▶ **Exercise requirements**
Reproduce the section of the listing that begins at the line containing "Given: Insert link" and finishes at the line containing "1659x1085 pixels.". Include both end lines and nothing beyond them.

▶ **Input material**
****

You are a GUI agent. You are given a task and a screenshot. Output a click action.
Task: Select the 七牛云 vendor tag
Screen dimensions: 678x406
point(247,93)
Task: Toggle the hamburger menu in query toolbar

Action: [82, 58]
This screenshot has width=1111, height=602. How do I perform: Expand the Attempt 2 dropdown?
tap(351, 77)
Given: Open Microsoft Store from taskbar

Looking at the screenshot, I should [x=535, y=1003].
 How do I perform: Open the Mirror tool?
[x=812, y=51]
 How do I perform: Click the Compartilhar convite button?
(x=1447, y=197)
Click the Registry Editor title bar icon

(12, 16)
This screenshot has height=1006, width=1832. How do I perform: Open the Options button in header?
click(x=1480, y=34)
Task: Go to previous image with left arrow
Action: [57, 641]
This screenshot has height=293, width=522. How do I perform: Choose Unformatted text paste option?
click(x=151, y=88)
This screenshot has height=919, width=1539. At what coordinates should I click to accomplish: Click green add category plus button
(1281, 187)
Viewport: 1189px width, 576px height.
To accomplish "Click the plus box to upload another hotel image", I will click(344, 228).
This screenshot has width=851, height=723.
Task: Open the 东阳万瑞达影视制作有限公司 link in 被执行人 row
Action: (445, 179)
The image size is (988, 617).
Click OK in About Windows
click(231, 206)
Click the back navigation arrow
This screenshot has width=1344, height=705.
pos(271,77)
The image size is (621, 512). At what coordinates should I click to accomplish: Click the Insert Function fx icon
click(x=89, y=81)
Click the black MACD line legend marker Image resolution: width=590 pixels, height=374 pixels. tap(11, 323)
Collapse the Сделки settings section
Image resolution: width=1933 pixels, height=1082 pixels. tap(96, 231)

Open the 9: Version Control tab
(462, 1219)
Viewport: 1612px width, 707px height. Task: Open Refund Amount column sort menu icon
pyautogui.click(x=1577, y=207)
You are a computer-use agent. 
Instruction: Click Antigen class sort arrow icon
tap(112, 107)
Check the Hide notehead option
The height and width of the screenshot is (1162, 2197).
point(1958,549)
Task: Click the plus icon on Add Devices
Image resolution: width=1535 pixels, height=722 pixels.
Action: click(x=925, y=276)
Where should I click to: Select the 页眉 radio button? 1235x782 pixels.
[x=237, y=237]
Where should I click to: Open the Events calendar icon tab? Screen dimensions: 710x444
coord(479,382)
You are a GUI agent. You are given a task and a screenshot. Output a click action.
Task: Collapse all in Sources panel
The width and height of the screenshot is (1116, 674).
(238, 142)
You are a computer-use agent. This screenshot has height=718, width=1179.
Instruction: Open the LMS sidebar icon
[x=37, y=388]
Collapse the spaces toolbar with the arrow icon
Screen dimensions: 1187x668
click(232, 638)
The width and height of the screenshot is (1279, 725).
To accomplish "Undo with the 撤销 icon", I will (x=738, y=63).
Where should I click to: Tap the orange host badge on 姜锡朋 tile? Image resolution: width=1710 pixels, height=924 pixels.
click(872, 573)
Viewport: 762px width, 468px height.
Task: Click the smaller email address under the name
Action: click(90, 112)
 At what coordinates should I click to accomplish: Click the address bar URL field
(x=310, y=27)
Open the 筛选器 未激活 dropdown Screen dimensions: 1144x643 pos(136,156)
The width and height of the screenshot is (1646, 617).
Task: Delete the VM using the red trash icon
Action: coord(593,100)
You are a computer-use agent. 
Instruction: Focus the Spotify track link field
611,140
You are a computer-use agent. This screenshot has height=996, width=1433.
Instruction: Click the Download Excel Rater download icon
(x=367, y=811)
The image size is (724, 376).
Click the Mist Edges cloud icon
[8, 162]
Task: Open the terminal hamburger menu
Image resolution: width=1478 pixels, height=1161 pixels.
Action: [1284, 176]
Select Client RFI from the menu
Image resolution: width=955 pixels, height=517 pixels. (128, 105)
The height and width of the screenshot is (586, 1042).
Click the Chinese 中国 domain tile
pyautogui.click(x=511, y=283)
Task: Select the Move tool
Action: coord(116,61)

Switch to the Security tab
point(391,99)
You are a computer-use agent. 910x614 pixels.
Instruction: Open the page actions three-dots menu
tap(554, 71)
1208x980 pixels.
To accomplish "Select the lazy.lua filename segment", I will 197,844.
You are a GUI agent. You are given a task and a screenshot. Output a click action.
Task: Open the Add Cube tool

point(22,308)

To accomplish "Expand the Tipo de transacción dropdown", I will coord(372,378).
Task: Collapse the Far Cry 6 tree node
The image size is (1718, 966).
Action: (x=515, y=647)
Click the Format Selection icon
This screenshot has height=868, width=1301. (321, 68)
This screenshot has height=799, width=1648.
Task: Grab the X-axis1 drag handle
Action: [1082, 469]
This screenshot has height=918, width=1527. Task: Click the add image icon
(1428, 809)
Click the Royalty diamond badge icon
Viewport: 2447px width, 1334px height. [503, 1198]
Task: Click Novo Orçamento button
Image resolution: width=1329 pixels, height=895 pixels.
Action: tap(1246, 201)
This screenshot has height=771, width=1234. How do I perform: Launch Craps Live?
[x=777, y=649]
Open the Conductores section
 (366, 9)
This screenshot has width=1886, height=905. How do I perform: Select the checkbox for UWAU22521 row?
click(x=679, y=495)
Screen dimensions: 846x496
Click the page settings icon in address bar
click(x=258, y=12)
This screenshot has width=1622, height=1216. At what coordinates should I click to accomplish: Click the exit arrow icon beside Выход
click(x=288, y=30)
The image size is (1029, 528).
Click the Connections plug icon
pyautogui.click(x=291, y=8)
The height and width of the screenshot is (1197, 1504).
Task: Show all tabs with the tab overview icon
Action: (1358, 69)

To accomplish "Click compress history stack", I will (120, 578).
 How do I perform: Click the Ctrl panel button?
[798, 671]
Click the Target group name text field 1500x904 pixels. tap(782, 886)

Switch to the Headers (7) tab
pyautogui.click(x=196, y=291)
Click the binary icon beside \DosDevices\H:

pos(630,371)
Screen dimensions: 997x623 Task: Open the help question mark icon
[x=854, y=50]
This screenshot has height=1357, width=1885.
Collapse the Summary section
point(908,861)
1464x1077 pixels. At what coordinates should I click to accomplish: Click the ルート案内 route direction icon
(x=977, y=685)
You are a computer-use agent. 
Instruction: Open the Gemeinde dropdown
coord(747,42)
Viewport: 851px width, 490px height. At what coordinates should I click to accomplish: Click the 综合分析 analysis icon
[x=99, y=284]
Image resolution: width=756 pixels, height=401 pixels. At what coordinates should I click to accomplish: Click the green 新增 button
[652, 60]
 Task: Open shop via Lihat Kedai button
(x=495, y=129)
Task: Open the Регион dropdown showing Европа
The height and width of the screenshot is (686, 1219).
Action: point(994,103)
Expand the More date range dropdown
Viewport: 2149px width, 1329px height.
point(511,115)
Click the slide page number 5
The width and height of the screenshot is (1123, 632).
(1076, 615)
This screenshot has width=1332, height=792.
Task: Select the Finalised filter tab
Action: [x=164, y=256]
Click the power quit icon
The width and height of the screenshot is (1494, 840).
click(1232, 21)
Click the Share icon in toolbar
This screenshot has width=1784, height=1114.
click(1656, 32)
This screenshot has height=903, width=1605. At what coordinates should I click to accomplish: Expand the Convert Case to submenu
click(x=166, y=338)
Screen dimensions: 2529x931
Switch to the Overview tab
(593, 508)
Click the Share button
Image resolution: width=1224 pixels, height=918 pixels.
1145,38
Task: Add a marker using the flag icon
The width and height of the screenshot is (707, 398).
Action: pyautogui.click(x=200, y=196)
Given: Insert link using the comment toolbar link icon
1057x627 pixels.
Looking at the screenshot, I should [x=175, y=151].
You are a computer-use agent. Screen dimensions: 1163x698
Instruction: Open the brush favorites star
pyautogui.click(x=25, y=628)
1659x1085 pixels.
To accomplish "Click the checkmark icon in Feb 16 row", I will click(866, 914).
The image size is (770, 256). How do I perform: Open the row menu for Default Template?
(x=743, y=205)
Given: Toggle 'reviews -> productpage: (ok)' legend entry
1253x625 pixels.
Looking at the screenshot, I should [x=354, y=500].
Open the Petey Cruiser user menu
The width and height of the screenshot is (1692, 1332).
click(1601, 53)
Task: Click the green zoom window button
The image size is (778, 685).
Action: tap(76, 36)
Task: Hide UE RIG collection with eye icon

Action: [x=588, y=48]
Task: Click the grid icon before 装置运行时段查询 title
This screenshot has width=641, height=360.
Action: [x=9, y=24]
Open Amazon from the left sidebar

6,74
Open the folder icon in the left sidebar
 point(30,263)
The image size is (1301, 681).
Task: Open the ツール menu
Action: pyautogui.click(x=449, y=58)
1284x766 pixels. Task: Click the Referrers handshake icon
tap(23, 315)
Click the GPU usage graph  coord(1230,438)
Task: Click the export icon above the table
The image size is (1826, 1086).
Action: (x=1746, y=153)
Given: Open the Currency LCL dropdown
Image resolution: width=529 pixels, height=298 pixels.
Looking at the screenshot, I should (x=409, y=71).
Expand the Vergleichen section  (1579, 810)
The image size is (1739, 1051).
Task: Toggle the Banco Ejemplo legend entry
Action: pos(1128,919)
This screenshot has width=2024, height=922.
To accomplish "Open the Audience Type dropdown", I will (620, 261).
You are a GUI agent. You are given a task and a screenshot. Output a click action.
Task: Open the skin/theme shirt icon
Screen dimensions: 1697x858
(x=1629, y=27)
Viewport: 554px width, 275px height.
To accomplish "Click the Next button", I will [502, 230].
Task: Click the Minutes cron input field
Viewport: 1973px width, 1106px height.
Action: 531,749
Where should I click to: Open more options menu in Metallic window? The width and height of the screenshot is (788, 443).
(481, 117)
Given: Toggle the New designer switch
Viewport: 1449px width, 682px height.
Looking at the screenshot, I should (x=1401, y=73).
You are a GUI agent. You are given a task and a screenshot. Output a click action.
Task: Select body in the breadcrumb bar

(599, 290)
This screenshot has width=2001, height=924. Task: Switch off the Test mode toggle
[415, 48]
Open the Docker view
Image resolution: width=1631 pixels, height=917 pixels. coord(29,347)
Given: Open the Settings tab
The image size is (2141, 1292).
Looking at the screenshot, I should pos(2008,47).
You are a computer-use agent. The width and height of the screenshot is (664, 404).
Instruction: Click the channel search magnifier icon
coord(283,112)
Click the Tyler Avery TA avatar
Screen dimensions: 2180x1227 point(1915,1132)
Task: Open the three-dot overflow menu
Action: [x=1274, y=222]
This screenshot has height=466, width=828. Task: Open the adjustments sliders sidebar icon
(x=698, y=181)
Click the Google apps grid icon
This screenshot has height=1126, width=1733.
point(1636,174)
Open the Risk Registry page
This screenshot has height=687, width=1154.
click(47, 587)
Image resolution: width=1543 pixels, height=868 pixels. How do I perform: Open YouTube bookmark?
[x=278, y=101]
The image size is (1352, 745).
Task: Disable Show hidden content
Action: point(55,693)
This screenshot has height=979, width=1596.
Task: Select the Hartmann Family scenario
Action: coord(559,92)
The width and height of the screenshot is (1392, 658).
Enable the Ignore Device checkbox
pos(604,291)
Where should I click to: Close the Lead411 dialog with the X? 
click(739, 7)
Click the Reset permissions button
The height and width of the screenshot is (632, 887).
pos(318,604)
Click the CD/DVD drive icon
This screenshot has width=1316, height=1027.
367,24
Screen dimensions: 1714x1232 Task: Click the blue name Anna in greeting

****

▶ **Response to the task**
Given: Insert link using the comment toolbar link icon
1057x627 pixels.
Looking at the screenshot, I should [x=175, y=151].
You are a computer-use agent. Screen dimensions: 1163x698
Instruction: Open the brush favorites star
pyautogui.click(x=25, y=628)
1659x1085 pixels.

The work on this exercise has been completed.